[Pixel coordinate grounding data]
BEGIN

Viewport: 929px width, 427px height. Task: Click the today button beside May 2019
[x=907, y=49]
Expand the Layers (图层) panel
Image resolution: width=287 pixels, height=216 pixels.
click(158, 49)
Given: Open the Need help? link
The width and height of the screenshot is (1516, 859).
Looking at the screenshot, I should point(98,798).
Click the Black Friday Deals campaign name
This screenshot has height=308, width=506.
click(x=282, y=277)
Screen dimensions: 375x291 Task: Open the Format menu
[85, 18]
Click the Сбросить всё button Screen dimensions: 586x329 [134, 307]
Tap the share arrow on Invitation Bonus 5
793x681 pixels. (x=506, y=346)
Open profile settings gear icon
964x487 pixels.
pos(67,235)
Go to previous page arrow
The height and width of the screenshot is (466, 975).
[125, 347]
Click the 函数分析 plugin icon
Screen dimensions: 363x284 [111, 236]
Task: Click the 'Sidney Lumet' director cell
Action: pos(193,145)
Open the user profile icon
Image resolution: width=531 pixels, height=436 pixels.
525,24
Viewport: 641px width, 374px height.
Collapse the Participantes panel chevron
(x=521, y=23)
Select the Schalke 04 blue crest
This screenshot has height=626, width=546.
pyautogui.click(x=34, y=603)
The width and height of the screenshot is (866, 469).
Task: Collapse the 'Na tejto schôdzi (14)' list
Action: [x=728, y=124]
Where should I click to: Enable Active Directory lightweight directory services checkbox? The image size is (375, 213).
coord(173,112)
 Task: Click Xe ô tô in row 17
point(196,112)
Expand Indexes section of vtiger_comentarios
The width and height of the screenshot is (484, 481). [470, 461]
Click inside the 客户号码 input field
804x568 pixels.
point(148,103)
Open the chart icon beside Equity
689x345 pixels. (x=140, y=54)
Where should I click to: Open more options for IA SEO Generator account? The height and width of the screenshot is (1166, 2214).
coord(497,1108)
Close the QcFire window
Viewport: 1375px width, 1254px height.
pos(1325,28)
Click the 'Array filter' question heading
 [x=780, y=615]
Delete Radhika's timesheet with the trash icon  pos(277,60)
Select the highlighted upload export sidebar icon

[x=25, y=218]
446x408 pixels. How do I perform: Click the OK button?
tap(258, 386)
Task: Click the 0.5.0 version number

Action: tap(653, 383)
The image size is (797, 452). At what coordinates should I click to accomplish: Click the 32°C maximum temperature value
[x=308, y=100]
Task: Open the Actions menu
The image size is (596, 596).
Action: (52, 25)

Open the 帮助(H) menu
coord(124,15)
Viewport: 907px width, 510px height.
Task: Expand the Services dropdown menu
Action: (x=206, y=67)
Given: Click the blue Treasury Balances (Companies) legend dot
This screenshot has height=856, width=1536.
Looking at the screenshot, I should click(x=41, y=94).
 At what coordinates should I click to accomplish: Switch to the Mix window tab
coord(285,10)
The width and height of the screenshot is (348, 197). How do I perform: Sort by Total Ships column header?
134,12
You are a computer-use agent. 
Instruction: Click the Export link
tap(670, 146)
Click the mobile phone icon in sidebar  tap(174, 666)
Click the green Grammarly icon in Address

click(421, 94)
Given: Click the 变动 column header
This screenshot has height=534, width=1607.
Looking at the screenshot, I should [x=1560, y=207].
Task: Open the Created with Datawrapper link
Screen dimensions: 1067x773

END

### Instructions to follow
Would you transcribe the records above exactly, leaving nothing out?

### Answer section
Viewport: 929px width, 427px height. Task: Click the today button beside May 2019
[x=907, y=49]
Expand the Layers (图层) panel
Image resolution: width=287 pixels, height=216 pixels.
click(158, 49)
Given: Open the Need help? link
The width and height of the screenshot is (1516, 859).
Looking at the screenshot, I should point(98,798).
Click the Black Friday Deals campaign name
This screenshot has height=308, width=506.
click(x=282, y=277)
Screen dimensions: 375x291 Task: Open the Format menu
[85, 18]
Click the Сбросить всё button Screen dimensions: 586x329 [134, 307]
Tap the share arrow on Invitation Bonus 5
793x681 pixels. (x=506, y=346)
Open profile settings gear icon
964x487 pixels.
pos(67,235)
Go to previous page arrow
The height and width of the screenshot is (466, 975).
[125, 347]
Click the 函数分析 plugin icon
Screen dimensions: 363x284 [111, 236]
Task: Click the 'Sidney Lumet' director cell
Action: pos(193,145)
Open the user profile icon
Image resolution: width=531 pixels, height=436 pixels.
525,24
Viewport: 641px width, 374px height.
Collapse the Participantes panel chevron
(x=521, y=23)
Select the Schalke 04 blue crest
This screenshot has height=626, width=546.
pyautogui.click(x=34, y=603)
The width and height of the screenshot is (866, 469).
Task: Collapse the 'Na tejto schôdzi (14)' list
Action: [x=728, y=124]
Where should I click to: Enable Active Directory lightweight directory services checkbox? The image size is (375, 213).
coord(173,112)
 Task: Click Xe ô tô in row 17
point(196,112)
Expand Indexes section of vtiger_comentarios
The width and height of the screenshot is (484, 481). [470, 461]
Click inside the 客户号码 input field
804x568 pixels.
point(148,103)
Open the chart icon beside Equity
689x345 pixels. (x=140, y=54)
Where should I click to: Open more options for IA SEO Generator account? The height and width of the screenshot is (1166, 2214).
coord(497,1108)
Close the QcFire window
Viewport: 1375px width, 1254px height.
pos(1325,28)
Click the 'Array filter' question heading
 [x=780, y=615]
Delete Radhika's timesheet with the trash icon  pos(277,60)
Select the highlighted upload export sidebar icon

[x=25, y=218]
446x408 pixels. How do I perform: Click the OK button?
tap(258, 386)
Task: Click the 0.5.0 version number

Action: tap(653, 383)
The image size is (797, 452). At what coordinates should I click to accomplish: Click the 32°C maximum temperature value
[x=308, y=100]
Task: Open the Actions menu
The image size is (596, 596).
Action: (52, 25)

Open the 帮助(H) menu
coord(124,15)
Viewport: 907px width, 510px height.
Task: Expand the Services dropdown menu
Action: (x=206, y=67)
Given: Click the blue Treasury Balances (Companies) legend dot
This screenshot has height=856, width=1536.
Looking at the screenshot, I should click(x=41, y=94).
 At what coordinates should I click to accomplish: Switch to the Mix window tab
coord(285,10)
The width and height of the screenshot is (348, 197). How do I perform: Sort by Total Ships column header?
134,12
You are a computer-use agent. 
Instruction: Click the Export link
tap(670, 146)
Click the mobile phone icon in sidebar  tap(174, 666)
Click the green Grammarly icon in Address

click(421, 94)
Given: Click the 变动 column header
This screenshot has height=534, width=1607.
Looking at the screenshot, I should [x=1560, y=207].
Task: Open the Created with Datawrapper link
Screen dimensions: 1067x773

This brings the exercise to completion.